Want to focus on organic modelling?
Yeh, everyone wants to do the ubersexy, uberrealistic female character… How about a Flower, a mouse, an ant or a stone? Do that realistic, most likely useless or not a good topology but good practice.

Want to do the droid?
Do it if that’s what rocks your boat today - do it, don’t waste time thinking about it. Someone else has done it? Good, you got competition. Either yours will be better and you can focus on something else, or yours will lack in certain areas or suck completely in comparison… then work out the issues.

If you feel you’re wasting your time with that, you don’t really want to learn maybe even lack the passion, you just want attention, a pat on your head for your great work.

You could try whatever the weekend challenge will be (presumably announced later today):
http://blenderartists.org/forum/forumdisplay.php?17-Weekend-Challenge

Thanks for the reply man. I think I try to bite of more than I can chew all the time. I see all of these fantastic stuff people do and wan’t to be able to do something like that too. I read something before about that “you must have a story behind your scene!” etc. But I forget that those tips are probably written for people on a totally different level, and not beginners. Guess I should spend more time modelling and less time reading and searching the net for “new fantastic blender-tips”.

I think I’ll take your advice on photo-realism, and just choose some random object and try to get it to look as good as I can, no matter how trivial the object is. Sounds like a good plan for a noob.
Thanks! :slight_smile:

Good idea! :slight_smile: Haven’t really looked at those challenges before. But looks like a good place to get some inspiration on what to do, even if you don’t submit the result.

Plan to throw the first one away. You will anyway. No matter how good you are at the beginning, you will get better with practice. After three months, six months, a year, you will be embarrassed by your initial attempts. But you can’t make a second attempt until you have made the first one.

If you really want to improve, park your ego at the door and post in WIP or Focused Critique, and listen to your peers advice. You don’t have to follow all of it, some frankly isn’t worth the time it takes to read, but you should be respectful of the time someone took to try to give you advice. And you never know when even bad advice might trigger some good ideas.
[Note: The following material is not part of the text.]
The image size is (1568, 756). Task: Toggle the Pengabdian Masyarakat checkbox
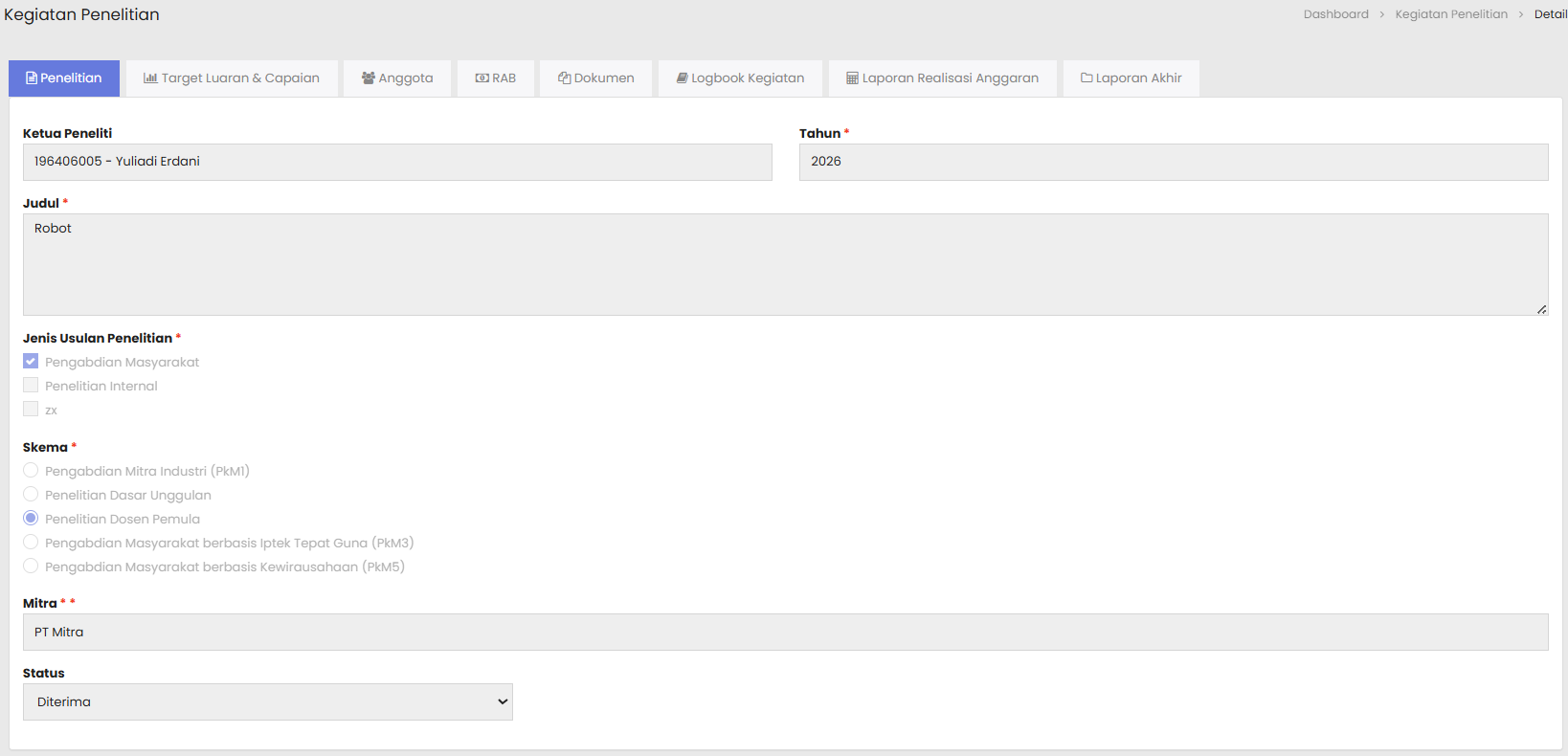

as arexma said, just do it.
I didn’t care whether someone had modeled a sword or an ak47 when I started (Oh, I started with weapon modeling, just because I happen to know my way around swords and guns thus making my life somewhat easier when modeling them)
Guess what? I have as of today only made one sword I’m proud of and I’ve modeled oh… 147 swords if my count isn’t off.

My current project, a robot, is a competition entry, I just decided to do it because I hadn’t done sculpting before (it’s going surprisingly well, I’m in love with the workflow already).
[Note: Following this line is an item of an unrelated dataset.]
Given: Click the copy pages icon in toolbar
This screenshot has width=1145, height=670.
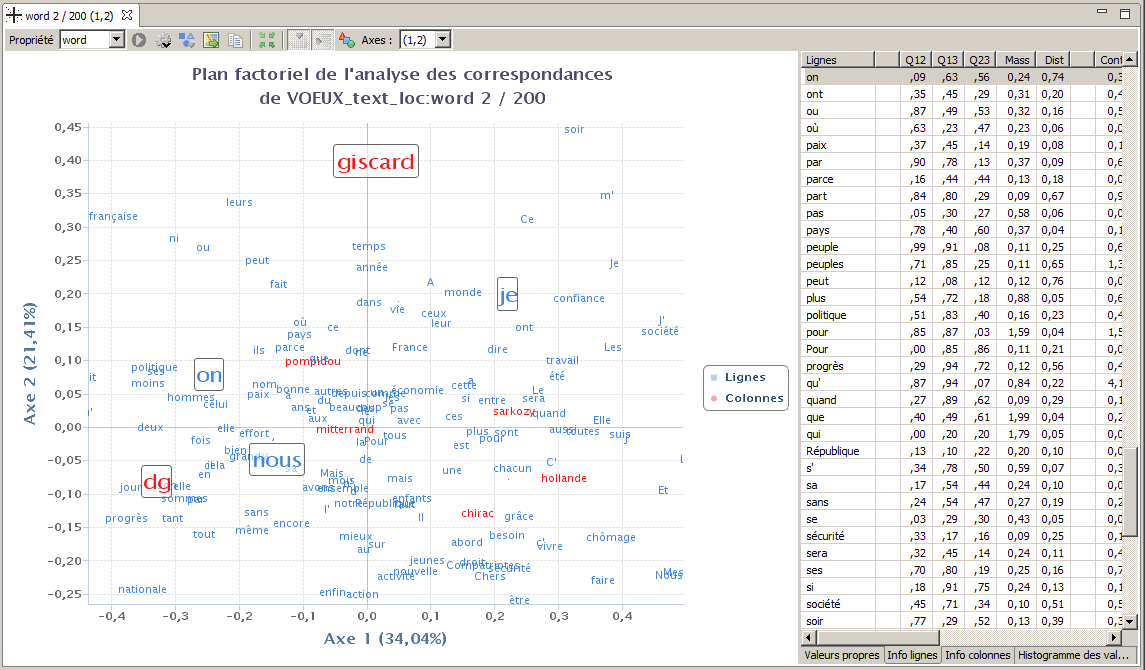Looking at the screenshot, I should [x=235, y=40].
Point is, to get anywhere you have to do it, it doesn’t matter if someone else did it too, just do it better and be done with it. (Oh, by any means I’m not claiming to be good or capable of doing something better, I am claiming to be a realist who tries to achieve the status of “better than everyone else”)
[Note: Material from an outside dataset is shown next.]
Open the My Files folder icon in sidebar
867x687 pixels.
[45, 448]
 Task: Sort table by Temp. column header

Another good approach is: “sneak up on it.” Start wth a very simple model. Bask briefly in the glory of finishing it. Now, after saving a copy, think about what else you could do to it. And … jump right in and try. But … finish that next step, and the next.

(“Well, it’s not much of a starship, but it’s a good-looking starship doorway!”) Applause, applause.

Don’t compare it to anyone’s anything: Rome was not built in a day. Try to develop the ability to “see critically,” in the sense of looking at something in such a way that it leads you toward a sense of what you might need to do to make it “–er.” (Tools like the vectorscope and histogram are huge helps, because they are objective.)

It’s easy to stand around the BA water-cooler, high and dry, “wishing that you were Mark Spitz.” Well, you may or may never be Mark Spitz. But you do have to jump into the swimming pool and stay there. Your hard-drive will keep all your :ba: secrets.